**SUPPLIED RECORDS**
— BEGIN —

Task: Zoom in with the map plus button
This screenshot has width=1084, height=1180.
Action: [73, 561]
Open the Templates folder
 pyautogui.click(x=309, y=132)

— END —
— BEGIN —

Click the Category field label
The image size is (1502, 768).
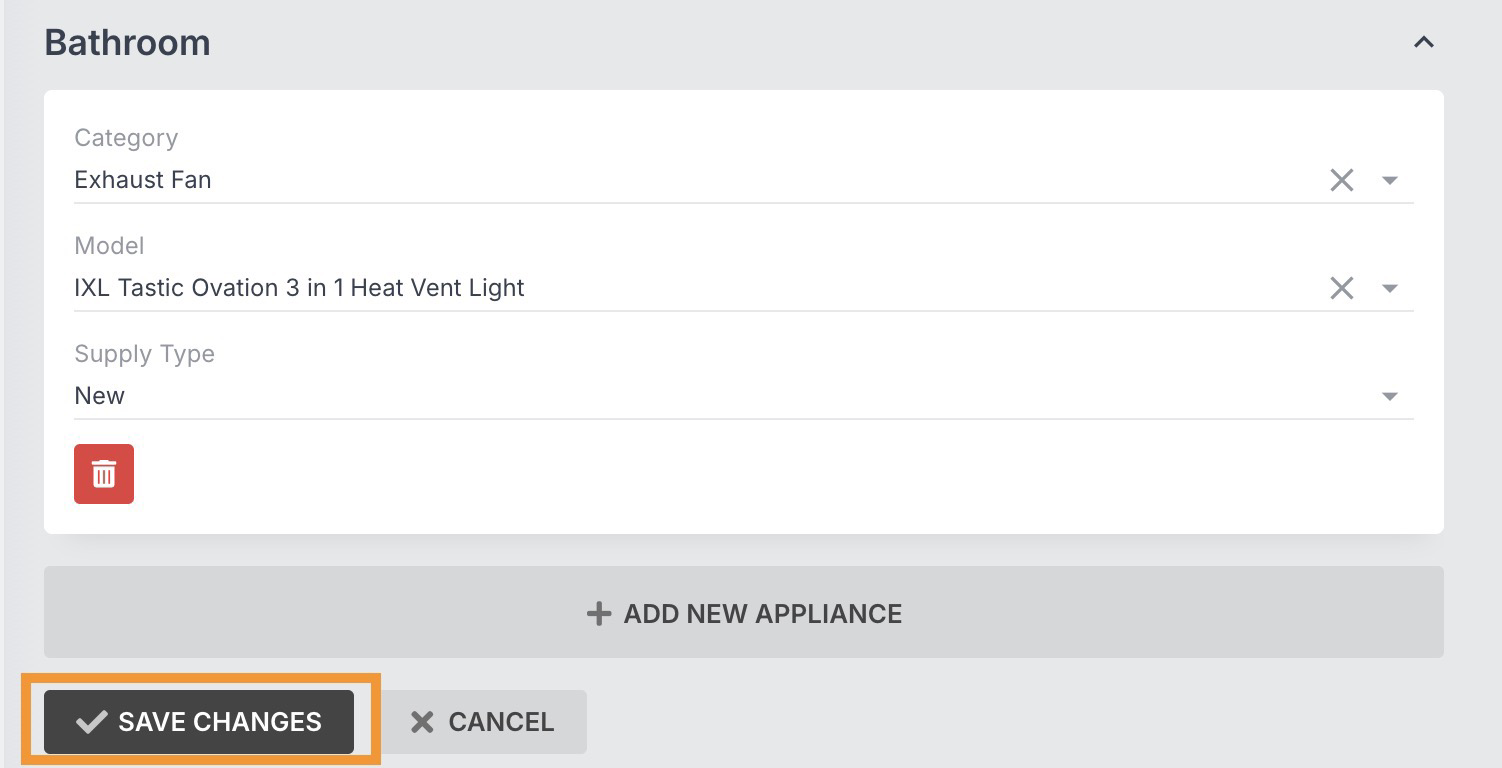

— END —
— BEGIN —

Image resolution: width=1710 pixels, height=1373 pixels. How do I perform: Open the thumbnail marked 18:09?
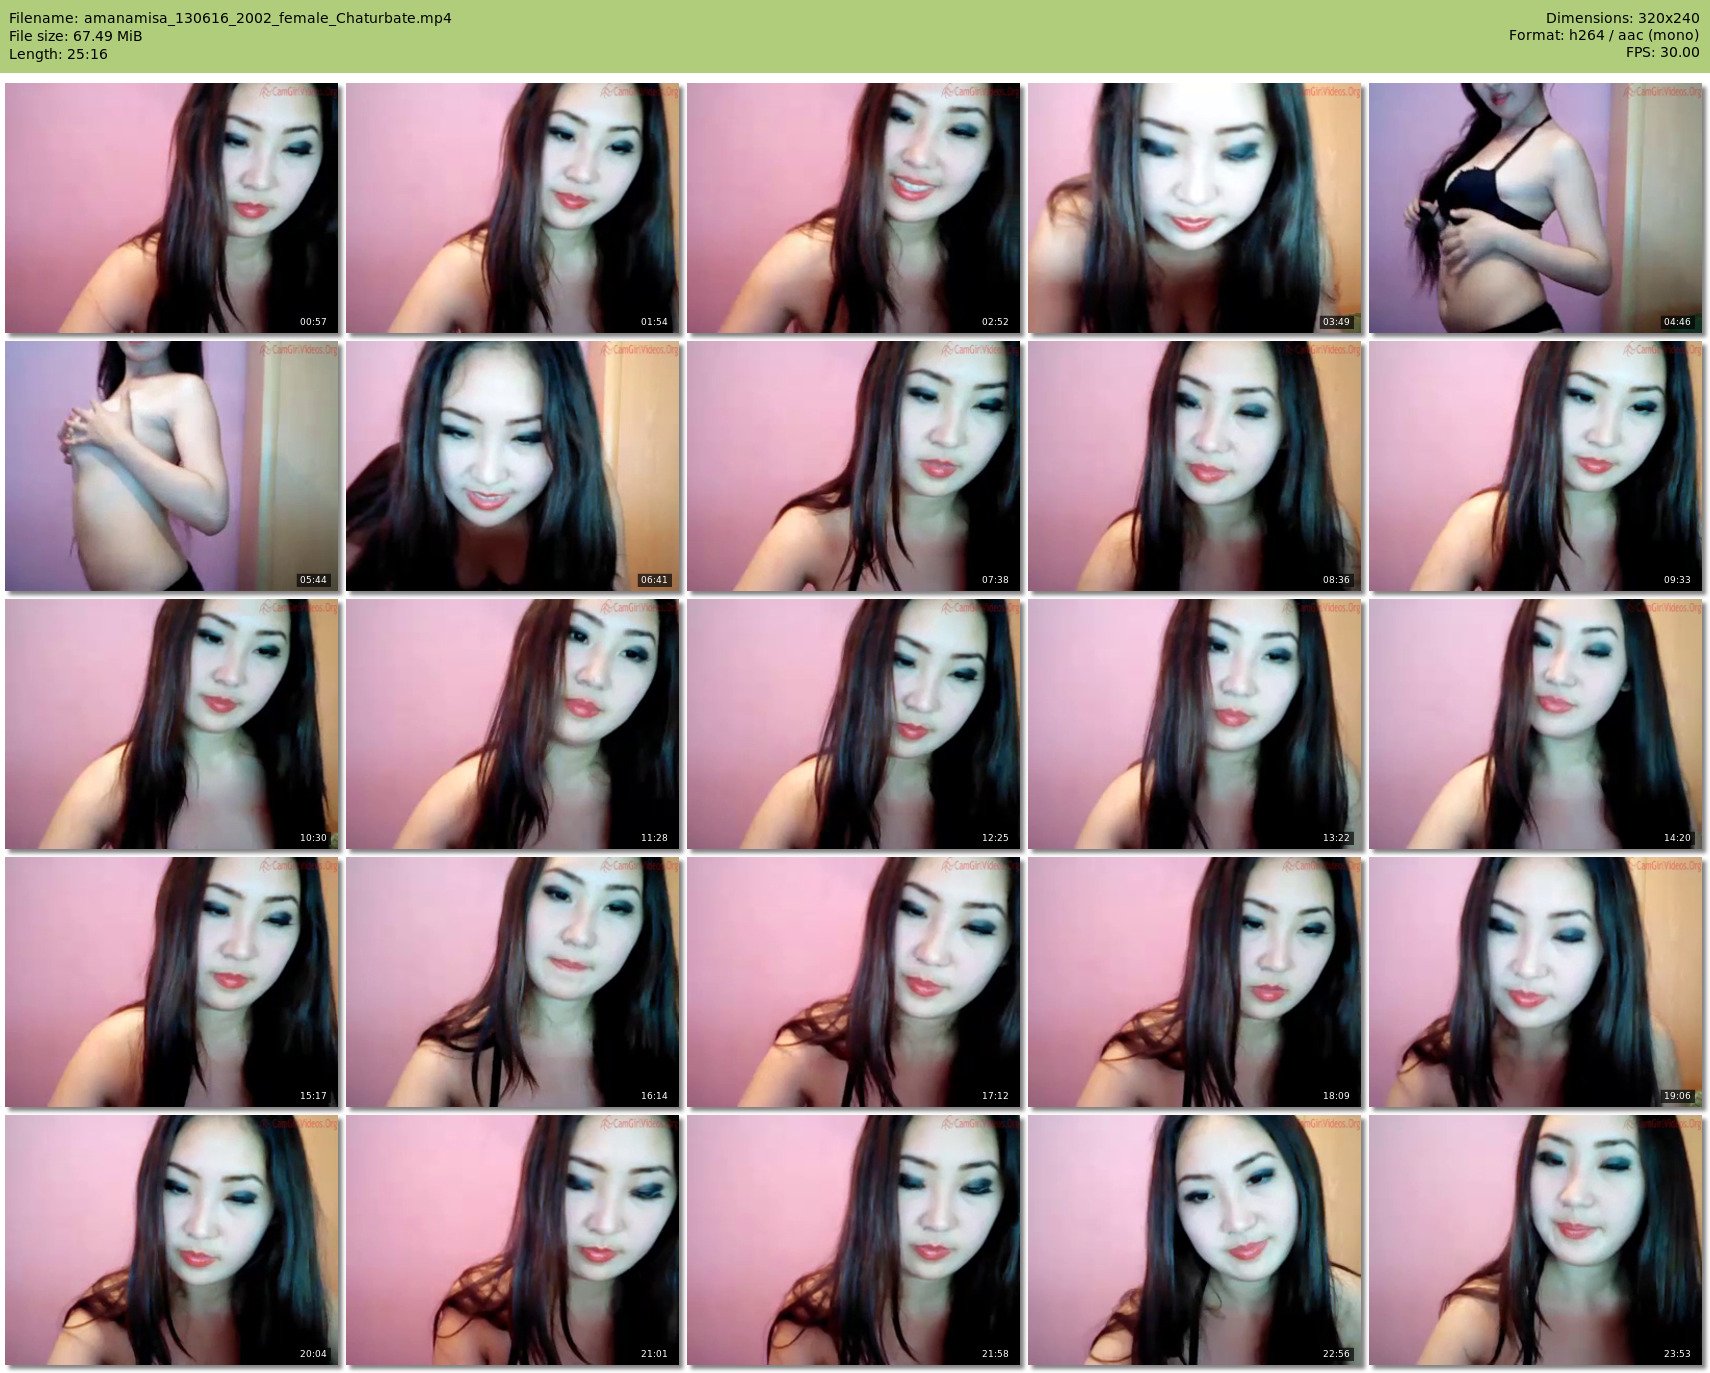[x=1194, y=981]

— END —

**YOUR GOAL**
List each line of the data above that contains the string "height".

**EXERCISE OUTPUT**
This screenshot has width=1084, height=1180.
Image resolution: width=1710 pixels, height=1373 pixels. How do I perform: Open the thumbnail marked 18:09?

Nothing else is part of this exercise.